In a pilot study collaboration between the Fangman/Brewer lab (University of Washington), Elizabeth Winzeler of the Ronald Davis lab (Stanford) and Lisa Wodicka and David Lockhart (Affymetrix Corporation), we have demonstrated the utility of these microarrays in determining the genome-wide dynamics of chromosome replication in the yeast Saccharomyces cerevisiae.

The key experiment behind this proposal involves a so-called density transfer experiment. Cells are grown under heavy isotope conditions for several generations, which will label all DNA as HH (Heavy-Heavy, meaning each strand of the helical DNA duplex is heavy isotope labeled). Cells are synchronized, transferred to light growth medium and released into the replication S phase of the cell cycle, then samples are collected at various times in S phase. For each sample, the DNA is separated into unreplicated (fully dense, HH) and replicated (hybrid density, HL) fractions. These DNA pools are labeled and individually hybridized to an ordered microarray that collectively represents the whole nuclear genome of yeast. At the start of S phase, there should be no DNA in the HL pool, so hybridization will be seen only with the HH pool. As S phase progresses, sequences that are replicated will no longer be present in the HH pool, but will instead appear in the HL pool. Therefore, the earliest sequences that appear in the HL pool (seen as hybridization to the microarray) represent the earliest activated replication origins. In general, a replication origin can be detected as a sequence whose appearance in the HL pool precedes that of its flanking sequences. A comparison of the amount of hybridization with HH vs. HL DNA for each time point will give the percent replication of a given sequence at that time in S phase, from which one can deduce the kinetics of replication of any sequence of interest. Unlike the conventional method, however, a single experiment yields information on the replication kinetics of the whole genome. One tremendous advantage of this approach (besides the greatly increased information yield) is that one no longer has to make assumptions about which portions of the genome are going to be interesting for any given experiment. A consequence of this approach is that the amount of data to be analyzed is voluminous, requiring creative computational analysis to extract useful biological information.

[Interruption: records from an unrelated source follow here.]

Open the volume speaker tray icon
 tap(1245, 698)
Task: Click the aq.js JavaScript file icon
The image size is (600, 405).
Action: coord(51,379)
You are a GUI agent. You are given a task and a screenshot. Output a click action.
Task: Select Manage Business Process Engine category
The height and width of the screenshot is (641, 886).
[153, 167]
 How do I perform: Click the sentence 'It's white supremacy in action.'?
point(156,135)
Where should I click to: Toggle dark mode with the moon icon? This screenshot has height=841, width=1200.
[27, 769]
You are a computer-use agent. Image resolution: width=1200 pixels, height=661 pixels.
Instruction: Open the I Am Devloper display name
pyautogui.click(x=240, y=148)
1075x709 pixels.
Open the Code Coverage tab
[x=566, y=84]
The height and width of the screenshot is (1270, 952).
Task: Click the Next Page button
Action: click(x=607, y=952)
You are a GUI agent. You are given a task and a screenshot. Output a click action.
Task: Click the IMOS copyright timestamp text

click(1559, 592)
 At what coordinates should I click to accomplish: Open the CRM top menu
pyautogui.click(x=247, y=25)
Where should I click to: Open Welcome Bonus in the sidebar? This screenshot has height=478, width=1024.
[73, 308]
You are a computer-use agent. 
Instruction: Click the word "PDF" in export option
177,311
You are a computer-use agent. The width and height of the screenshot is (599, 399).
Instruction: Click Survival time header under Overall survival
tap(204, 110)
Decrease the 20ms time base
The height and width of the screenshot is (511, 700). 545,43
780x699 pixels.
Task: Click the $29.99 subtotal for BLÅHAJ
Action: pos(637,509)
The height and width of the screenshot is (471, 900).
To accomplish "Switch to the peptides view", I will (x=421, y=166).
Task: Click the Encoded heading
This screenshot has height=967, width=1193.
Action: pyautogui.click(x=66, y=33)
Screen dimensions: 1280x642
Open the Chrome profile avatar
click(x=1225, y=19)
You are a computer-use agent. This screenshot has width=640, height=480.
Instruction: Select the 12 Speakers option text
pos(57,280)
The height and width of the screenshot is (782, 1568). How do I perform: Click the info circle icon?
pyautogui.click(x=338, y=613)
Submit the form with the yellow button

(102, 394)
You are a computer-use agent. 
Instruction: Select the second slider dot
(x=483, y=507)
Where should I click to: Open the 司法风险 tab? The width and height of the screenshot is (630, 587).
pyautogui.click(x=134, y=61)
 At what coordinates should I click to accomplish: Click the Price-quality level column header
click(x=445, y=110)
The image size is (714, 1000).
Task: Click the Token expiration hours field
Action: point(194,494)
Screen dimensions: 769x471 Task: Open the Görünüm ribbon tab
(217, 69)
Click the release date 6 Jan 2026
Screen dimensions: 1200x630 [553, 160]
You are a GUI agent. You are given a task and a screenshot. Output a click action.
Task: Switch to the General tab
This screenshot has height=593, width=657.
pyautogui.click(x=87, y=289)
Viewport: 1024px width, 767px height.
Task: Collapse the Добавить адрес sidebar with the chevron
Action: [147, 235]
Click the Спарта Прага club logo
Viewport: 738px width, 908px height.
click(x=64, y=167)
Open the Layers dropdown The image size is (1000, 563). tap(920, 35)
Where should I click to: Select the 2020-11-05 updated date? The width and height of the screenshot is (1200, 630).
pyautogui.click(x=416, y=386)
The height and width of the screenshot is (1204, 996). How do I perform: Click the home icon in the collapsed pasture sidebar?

The raw data, which gives a "percent replictation profile", can be plotted and looks like this for yeast chromosome 6:

Finally, in order to study origin location and timing, a surface is constructed in three dimensional space using Fourier smoothed data. If you imagine slicing the surface with a plane parallel to the right-hand end of the pictured box (left below), a curve is traced in that plane. We calculate the area under this curve, then plot these areas as you move across the chromosome. Origin locations are then detected by peaks and the relative heights indicate timing of the origins; the highest peak would correspond to the earliest firing origin. The figures below give the surface plot (left) and area plot (right) for chromosome 6.

The above work on chromosome 6 was carried out because this is the one chromosome for which extensive results were previously known. The satisfying end result is that this new technique recaptured these previously known results. This work, together with results on chromosome 10 are currently being written up for publication. We have carried out the analysis for all the chromosomes. We have a good estimate on the number and locations of the so-called active origins of DNA replication (i.e. all the places DNA replication begins). Our current count is 411. Recently, Steve Bell (MIT) gave a visiting lecture and announced ``...our (Steve's) lab estimates approximately 800 PRC's in a yeast cell...''; this was exciting because there are exactly two PRC's (big protein complexes) for each origin of replication, so our work would predict 822 such complexes.